How matching works today (honestly)

Request↔contract matching is layered, and every layer is measured on EtkiBench:

  1. Deterministic lexical matching (always on): tokenization with a Turkish↔English domain-term bridge, prefix-based inflection tolerance, bilingual stopword/boilerplate filtering, and a symmetric-normalized overlap score guarded against short-query inflation. 62% benchmark agreement, fully reproducible.
  2. Deterministic semantic evidence (optional, local embeddings): an EmbeddingProvider port over any OpenAI-compatible endpoint. Measured limitation: cosine similarity cannot tell "a paraphrase of a clause" from "a new capability near a clause" — so by design this layer only routes clear exclusion matches (strong cosine with a dominance margin, counted as second evidence) and otherwise records an informational "semantically nearest clause" note. It never fabricates an in-scope call.

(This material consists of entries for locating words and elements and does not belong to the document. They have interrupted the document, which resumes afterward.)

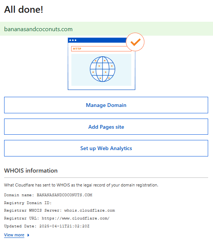Click the orange checkmark success icon
The width and height of the screenshot is (213, 242).
tap(135, 42)
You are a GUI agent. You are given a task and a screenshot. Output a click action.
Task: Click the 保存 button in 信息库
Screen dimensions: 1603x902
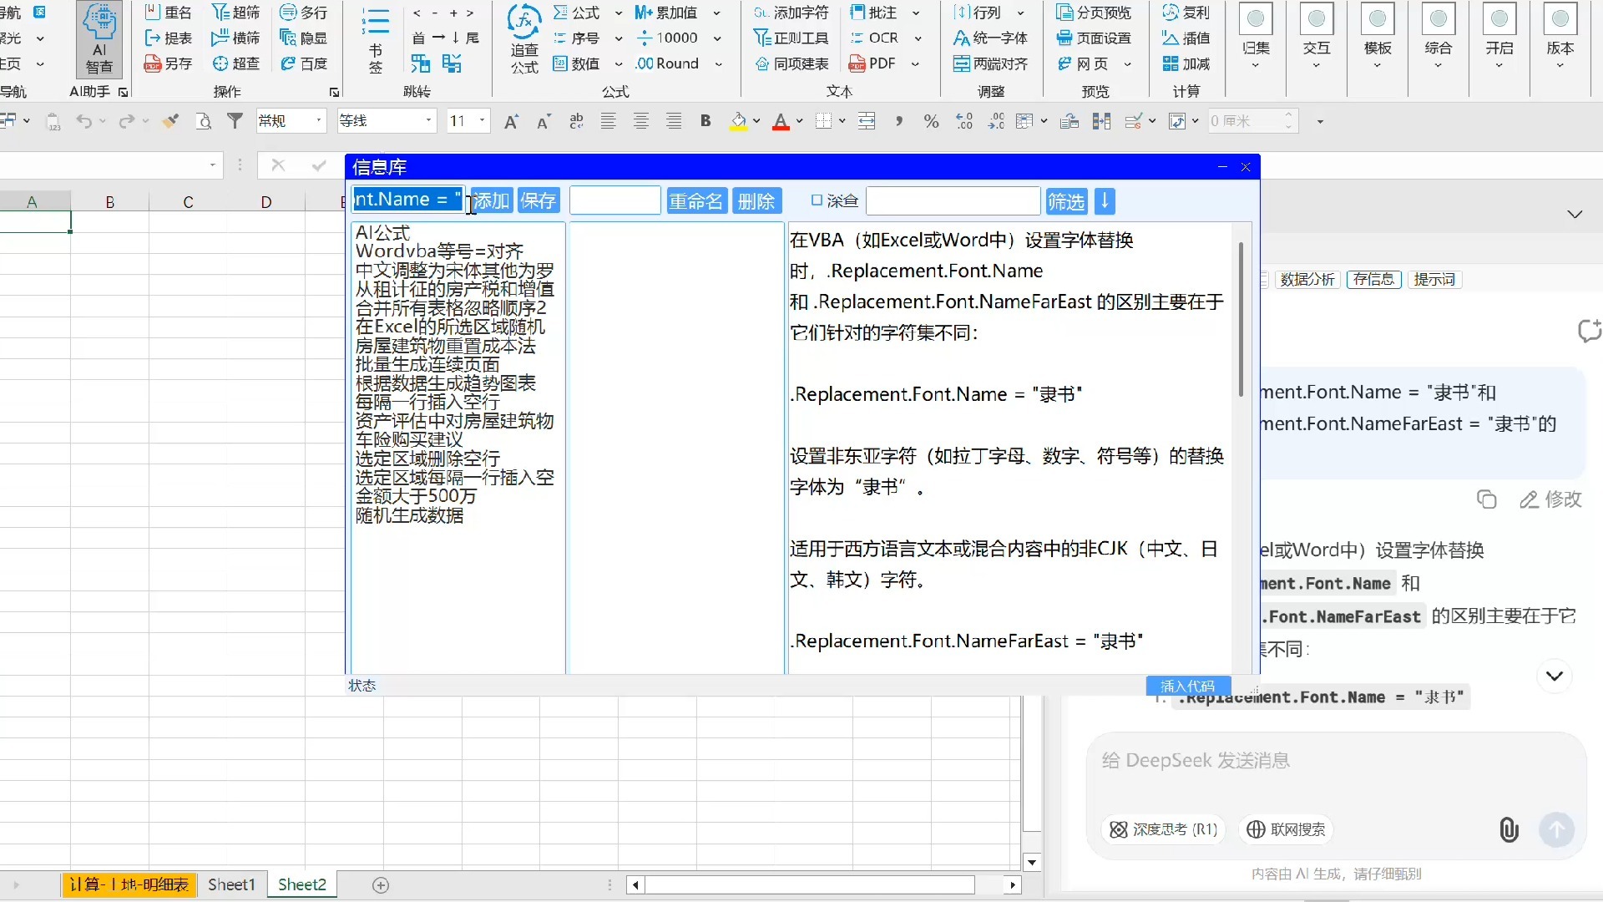pos(538,201)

  3. Guarded LLM assist (optional, off by default): consulted only on weak deterministic matches; strength-gated, whitelist-validated, with explicit anti-hallucination rules. This is where paraphrase judgment lives — it lifts the benchmark to 88% with a local 20B model (English prompts, 2026-07), and the guards exist because an unguarded small model measurably made results worse.
  4. Cross-encoder reranker lane (optional, ETKI_RERANK_BASE_URL, TEI-compatible, bge-reranker-v2-m3): reads the (request, clause) pair jointly — the only measured mechanism that separates paraphrase-of-a-clause from new-capability-near-a-clause deterministically (AUC 0.975). Alone it lifts the deterministic benchmark 68% → 80% with ~90 ms latency and no LLM; combined with a 20B model, 94%. Honest caveat: on the frozen golden set the same lane costs 4 adversarial cases (61 → 57/66), so it ships opt-in until the strength threshold is recalibrated on a dev set — never against the golden answer key.